We are using SER with the PostgreSQL module, so that SER and our
Asterisk PSTN gateway and voice mail system can use the same back-end
database for user records. (Anyone who's interested in how we did this,
let me know -- it's still a little shaky, but it pretty much works.)
Recently we have encountered a problem: it seems that if any database
error occurs, SER hangs or crashes. We have so far been able to mostly
work around these conditions by being Really Careful with the database,
but it is a little unsettling.
The database schema we're working from is practically identical to the
MySQL schema that ships with SER. Notably for this problem the lengths
of all CHARACTER VARYING fields are the same. The User-Agent field is
CHARACTER VARYING(50), for instance.
So ... today boss got a copy of Xten's "eyeBeam" software, set it up
to register to our SER ... and SER promptly locked up. I looked in the
PostgreSQL database log and found this:
Feb 10 13:39:32 mabell postgres[13058]: [267] ERROR: value too long for
type character varying(50)
Whoops. SER tried to insert eyeBeam's User-Agent data, PostgreSQL
returned a data integrity error, and SER went bye-bye.

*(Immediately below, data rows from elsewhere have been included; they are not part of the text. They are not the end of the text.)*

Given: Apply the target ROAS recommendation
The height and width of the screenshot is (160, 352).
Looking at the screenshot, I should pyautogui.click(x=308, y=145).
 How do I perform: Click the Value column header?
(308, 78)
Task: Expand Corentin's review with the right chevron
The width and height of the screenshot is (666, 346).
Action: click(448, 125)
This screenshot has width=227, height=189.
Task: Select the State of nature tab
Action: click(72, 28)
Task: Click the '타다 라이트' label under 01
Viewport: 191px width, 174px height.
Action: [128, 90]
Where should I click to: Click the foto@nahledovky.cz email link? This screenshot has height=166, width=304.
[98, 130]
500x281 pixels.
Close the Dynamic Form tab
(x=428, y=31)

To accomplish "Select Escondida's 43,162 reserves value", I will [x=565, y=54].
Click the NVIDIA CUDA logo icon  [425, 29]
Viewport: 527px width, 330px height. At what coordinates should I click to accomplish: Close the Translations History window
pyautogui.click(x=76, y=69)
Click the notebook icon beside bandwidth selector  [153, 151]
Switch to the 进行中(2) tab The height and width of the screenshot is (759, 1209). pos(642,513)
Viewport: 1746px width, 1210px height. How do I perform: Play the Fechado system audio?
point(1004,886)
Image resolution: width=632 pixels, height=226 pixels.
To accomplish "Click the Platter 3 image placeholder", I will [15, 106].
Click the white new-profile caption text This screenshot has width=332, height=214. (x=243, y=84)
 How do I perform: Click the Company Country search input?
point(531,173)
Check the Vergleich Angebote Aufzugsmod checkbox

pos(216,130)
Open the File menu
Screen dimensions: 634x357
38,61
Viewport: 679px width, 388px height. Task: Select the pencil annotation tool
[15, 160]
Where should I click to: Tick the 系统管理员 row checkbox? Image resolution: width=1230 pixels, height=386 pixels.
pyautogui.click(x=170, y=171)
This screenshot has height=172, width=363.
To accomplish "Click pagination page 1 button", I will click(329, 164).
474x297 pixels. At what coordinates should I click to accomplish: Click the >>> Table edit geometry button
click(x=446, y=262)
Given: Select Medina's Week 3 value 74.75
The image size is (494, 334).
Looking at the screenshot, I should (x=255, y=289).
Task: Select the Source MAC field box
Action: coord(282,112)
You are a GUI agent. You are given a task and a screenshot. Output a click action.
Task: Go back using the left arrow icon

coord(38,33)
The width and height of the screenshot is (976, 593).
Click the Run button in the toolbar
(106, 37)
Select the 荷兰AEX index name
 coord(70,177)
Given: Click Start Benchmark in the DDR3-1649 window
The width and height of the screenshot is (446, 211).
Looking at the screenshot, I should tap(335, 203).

So I did a little ALTER TABLE and adjusted the field to length 128 ...
then put this in ser.cfg:
# Disallow long user-agent
if (search("^User-Agent: .{100,}") ) {
log(1, "LOG: User agent too long\n");
sl_send_reply("479", "User agent too long!");
break;
};
But this is obviously a kludge ... and doesn't fix the problem of one of
the *other* fields being over-long.
Anyone have any thoughts on this? Robustness patches for the PostgreSQL
module or usrloc? Better ser.cfg workarounds to protect the world from
malformed or over-long SIP header fields? Should I just change all the
database fields to TEXT instead of CHARACTER VARYING(whatever) ?
--
Karl A. Krueger <kkrueger(a)whoi.edu>
Network Security -- Linux/Unix Systems Support -- Etc.